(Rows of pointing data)
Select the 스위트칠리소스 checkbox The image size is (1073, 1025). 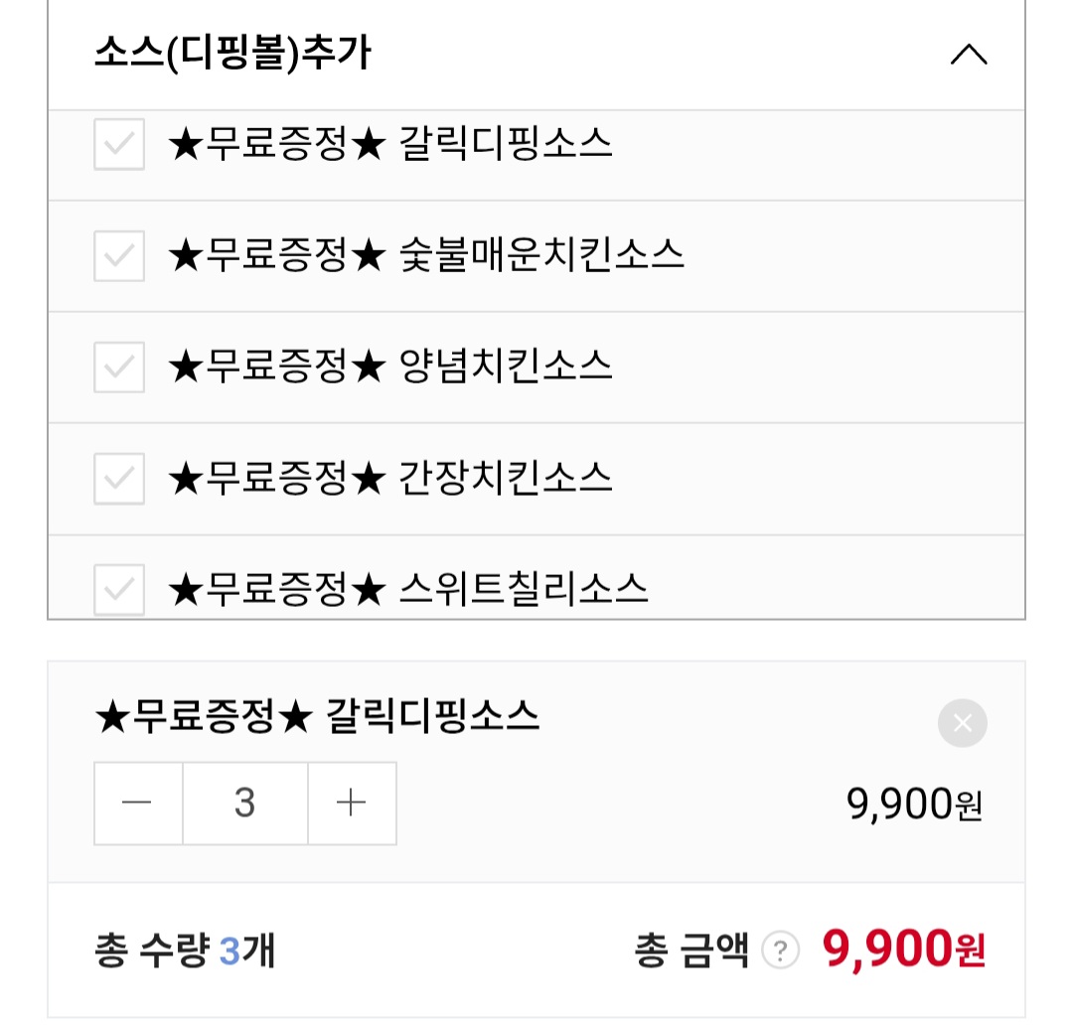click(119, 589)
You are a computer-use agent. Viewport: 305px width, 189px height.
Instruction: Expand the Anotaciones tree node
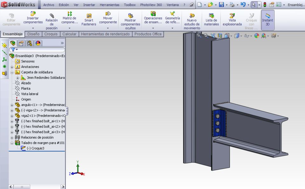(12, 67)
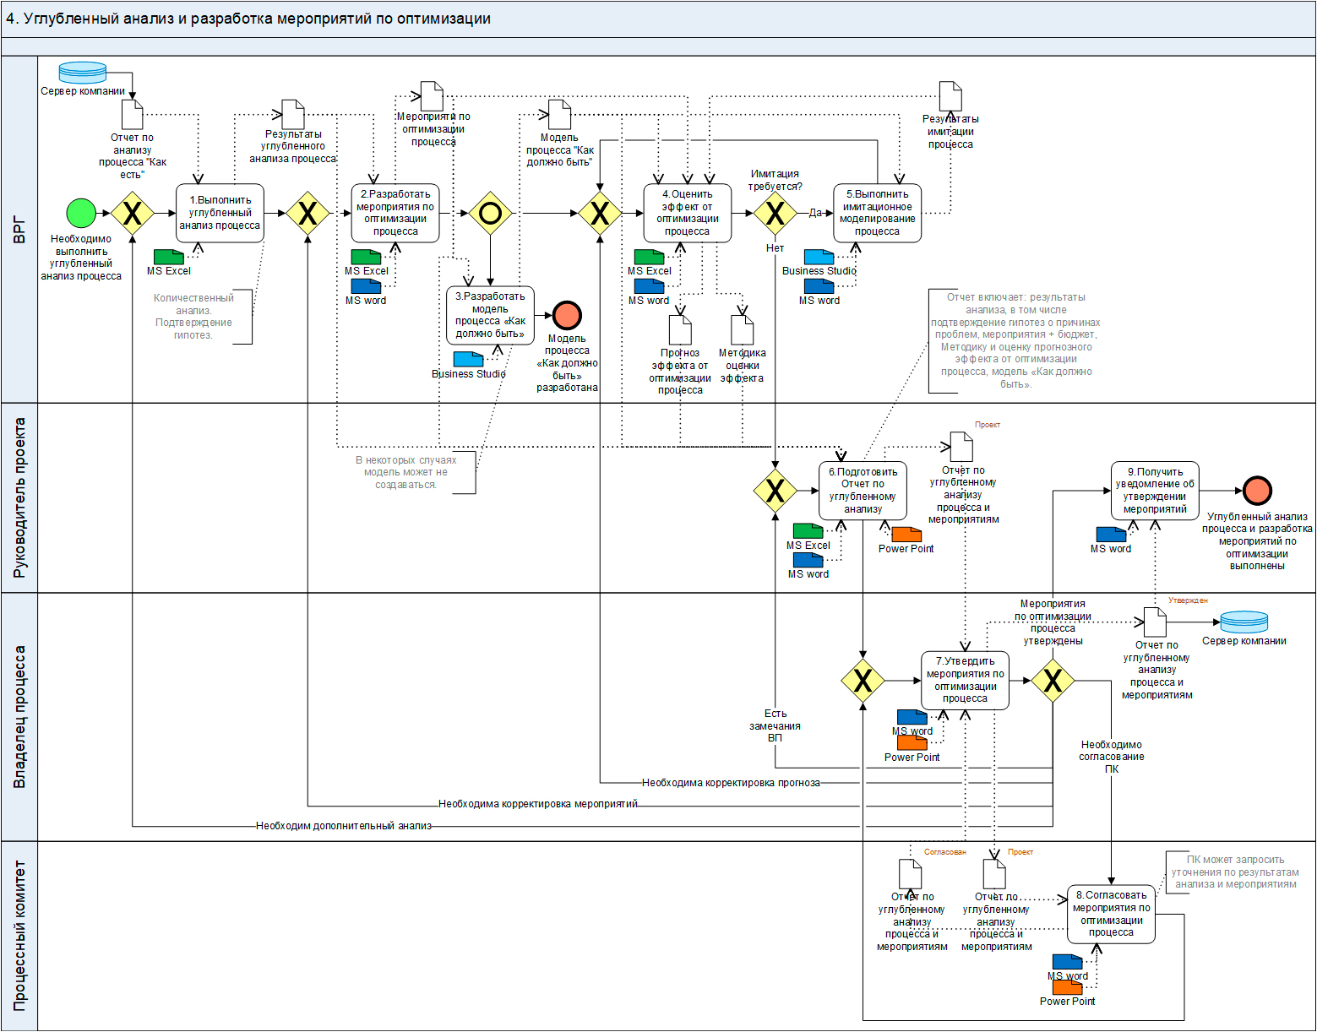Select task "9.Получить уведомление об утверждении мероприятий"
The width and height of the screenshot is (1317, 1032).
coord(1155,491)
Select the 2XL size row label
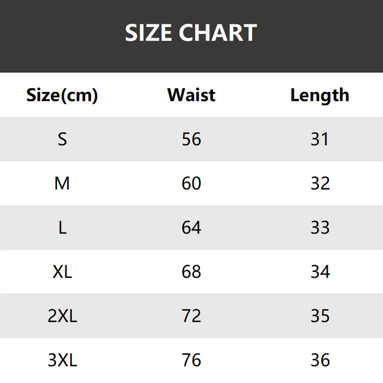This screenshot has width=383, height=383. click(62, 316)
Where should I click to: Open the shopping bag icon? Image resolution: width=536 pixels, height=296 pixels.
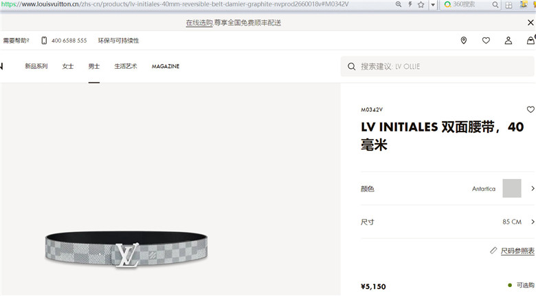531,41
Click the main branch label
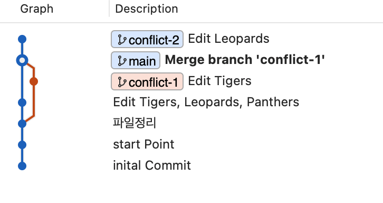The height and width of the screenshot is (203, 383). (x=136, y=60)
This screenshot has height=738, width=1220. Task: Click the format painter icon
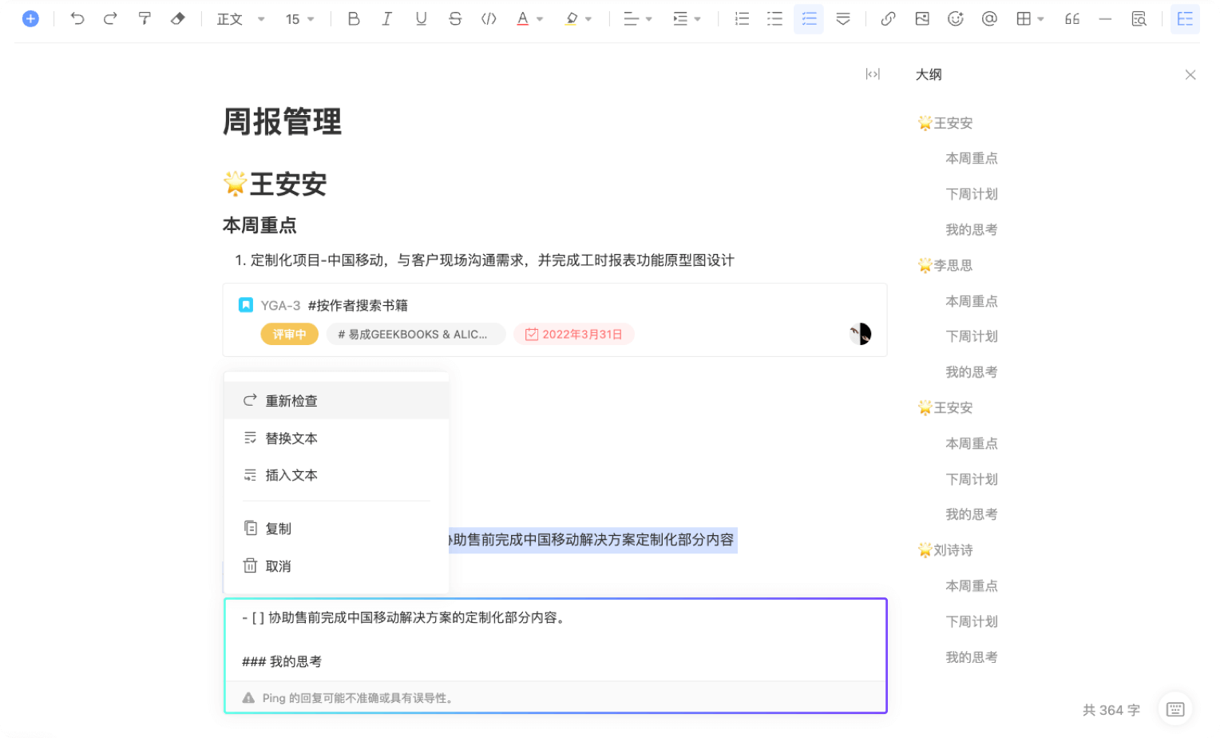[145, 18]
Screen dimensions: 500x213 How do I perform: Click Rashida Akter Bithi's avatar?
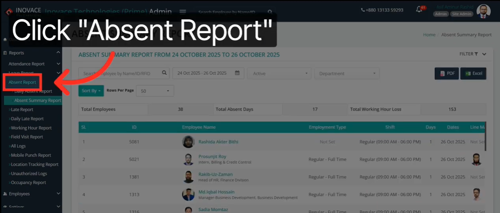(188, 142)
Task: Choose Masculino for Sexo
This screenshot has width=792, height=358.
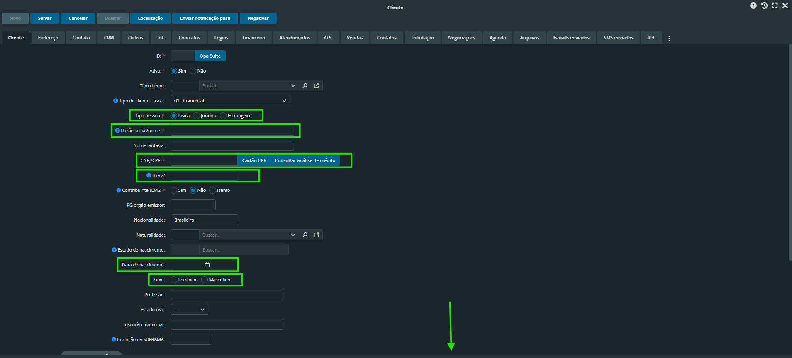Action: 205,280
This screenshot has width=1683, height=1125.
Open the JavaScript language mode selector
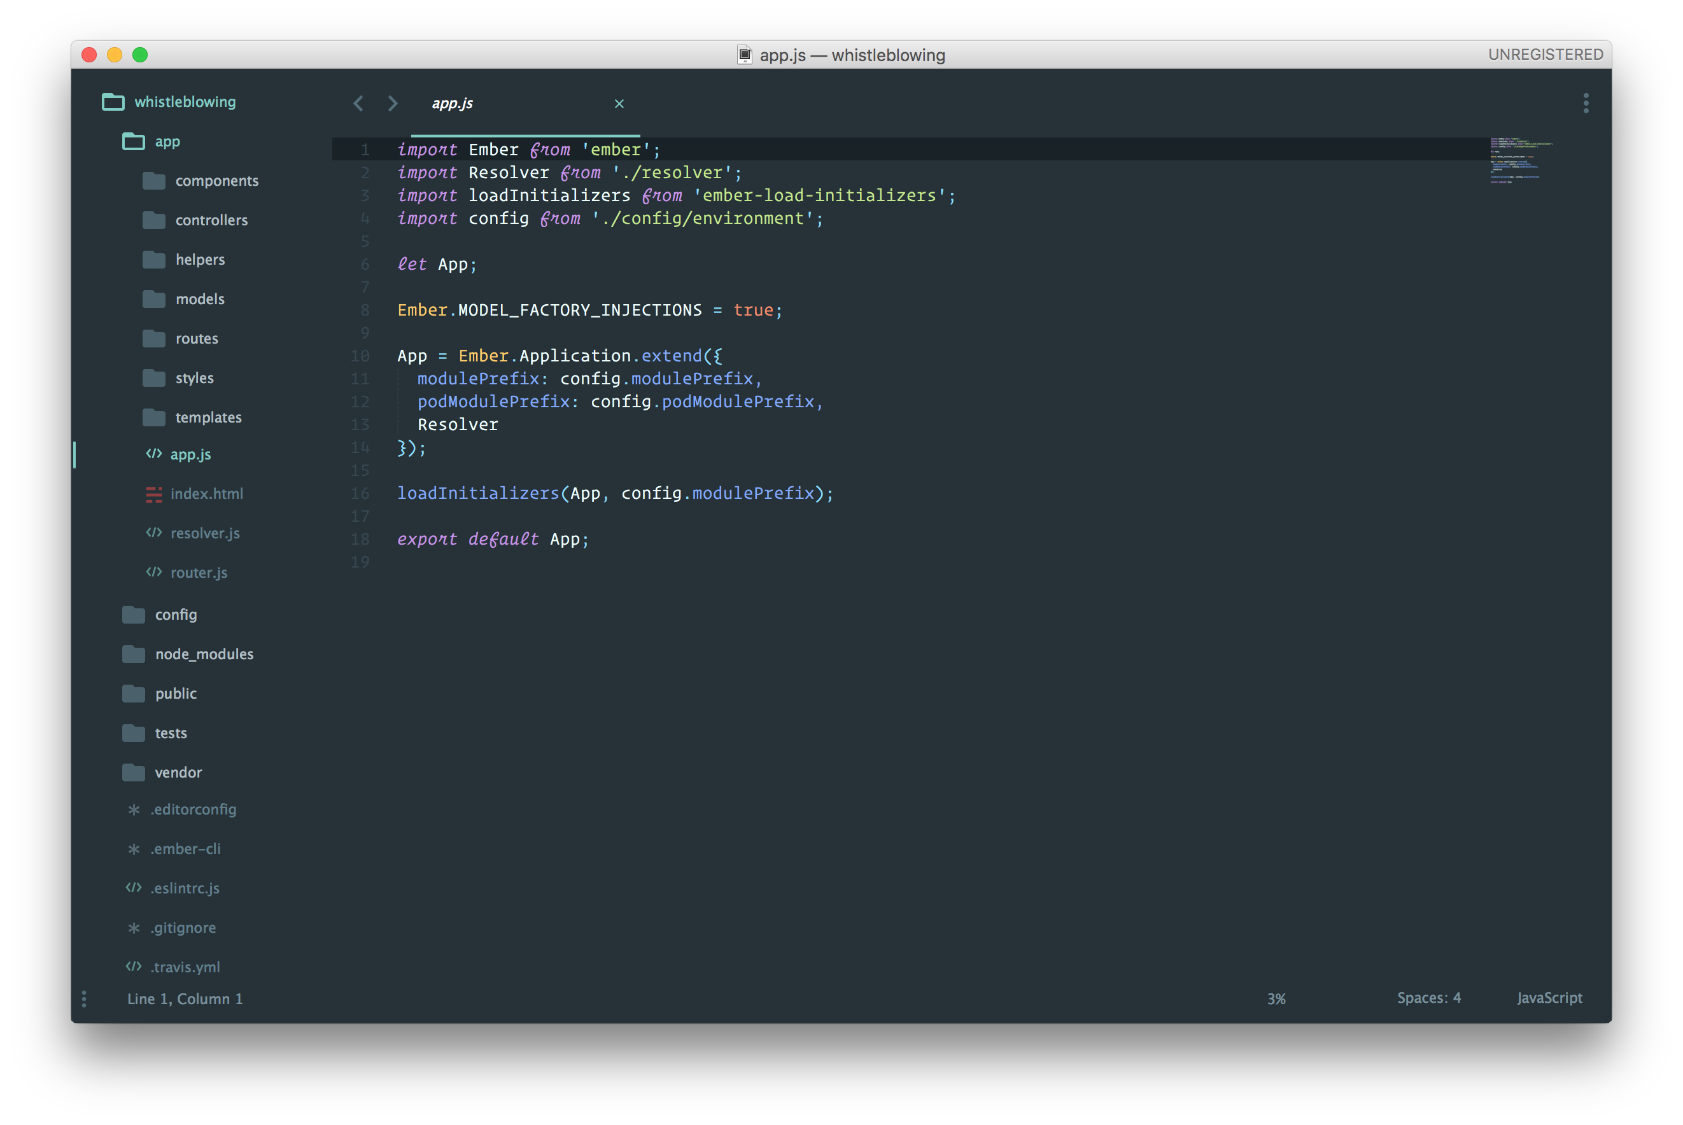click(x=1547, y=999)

§ AIM OF THE TASK: Could you quote the rows above word for word, from the line containing "Task: Choose Masculino for Sexo" through the last row, inclusive, and leave the pictures out of your answer?

§ RESPONSE TO THIS TASK:
Task: Choose Masculino for Sexo
This screenshot has width=792, height=358.
Action: 205,280
This screenshot has width=1683, height=1125.
Open the JavaScript language mode selector
click(x=1547, y=999)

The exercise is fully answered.